(Task details): Copy all the records word for word, apart from any pictures.

(Stored dataset items)
== Segment start ==

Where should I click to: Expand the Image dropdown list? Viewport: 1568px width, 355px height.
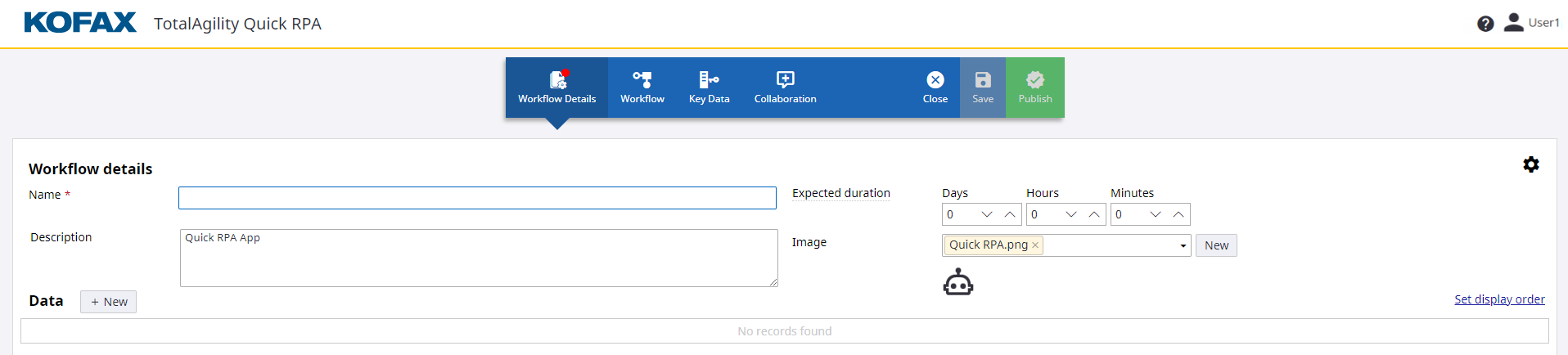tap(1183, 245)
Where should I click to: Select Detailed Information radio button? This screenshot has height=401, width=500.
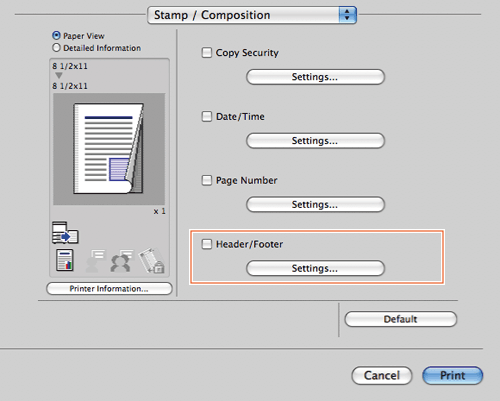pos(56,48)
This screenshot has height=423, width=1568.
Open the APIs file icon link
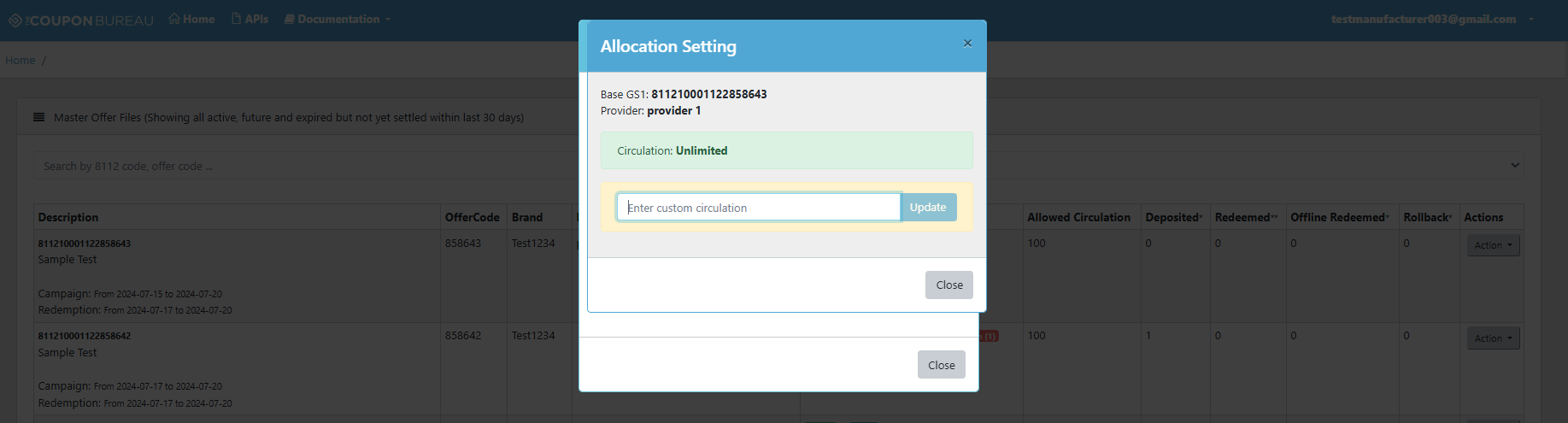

== Segment end ==

(Written response):
Where should I click to: Expand the Image dropdown list? Viewport: 1568px width, 355px height.
tap(1183, 245)
Where should I click to: Select Detailed Information radio button? This screenshot has height=401, width=500.
pos(56,48)
This screenshot has height=423, width=1568.
Open the APIs file icon link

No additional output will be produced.